Emerge in questo atteggiamento - encomiabilmente preoccupata dei grandi beni dell'umanità (la pace, la libertà, la dignità umana...), ma spesso stranamente noncurante del concreto qui e ora di popoli e città - l'ostinazione tipica di coloro che presumono di stare comunque dalla parte giusta e che, proprio per questo, giudicano con inscalfibile sicurezza chi sta dalla parte sbagliata. Basta del resto scorrere le dichiarazioni di certi portavoce - più o meno a viso scoperto - dei "disobbedienti" (e dei loro compagni di strada) per veder precipitati nella medesima malabolgia da nemici del genere umano torturatori americani ad Abu Ghraib, poliziotti di casa nostra in servizio di ordine pubblico, uomini politici italiani (soprattutto) di maggioranza e (un po') di opposizione oltre che, naturalmente, George W. Bush. Sentenze più o meno simili a quelle su torturatori iracheni ad Abu Ghraib, funzionari delle Nazioni Unite incaricati di indagare su armi proibite, uomini politici della «vecchia Europa» oltre che, naturalmente, su Saddam Hussein che ispirarono e accompagnarono la nuova guerra a guida americana nel Golfo Persico.

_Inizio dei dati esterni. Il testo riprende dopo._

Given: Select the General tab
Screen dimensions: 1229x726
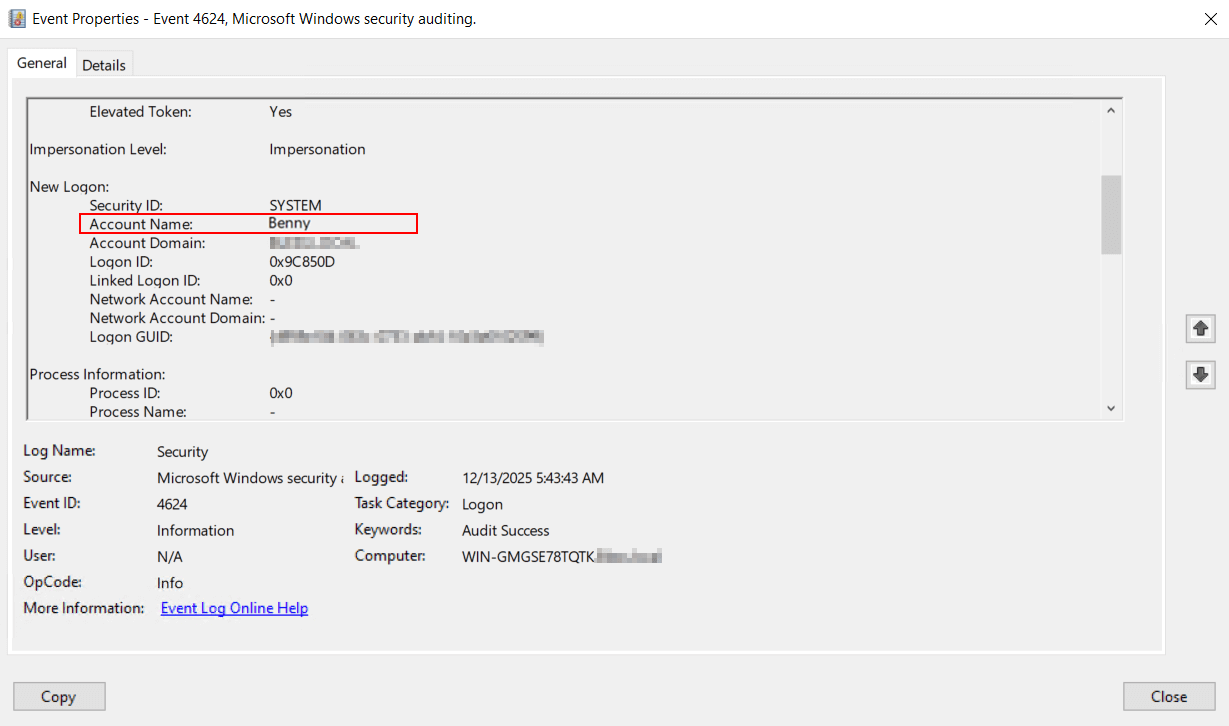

Nessuno se ne abbia a male. Non proponiamo di certo impossibili parallelismi (basti solo ricordare che nessun generale di Saddam redasse mai dossier d'accusa sui torturatori di regime...). Né intendiamo proporre salvacondotti per alcuno (in democrazia mille sono i modi per protestare dissenso). Vogliamo solo segnalare quella singolare propensione a ragionare secondo schemi da opposizione estremistica. Gli schemi di chi va alla guerra, anche se parla di pace. E che in momenti cruciali, incredibilmente, sembra non cogliere il desolante paradosso.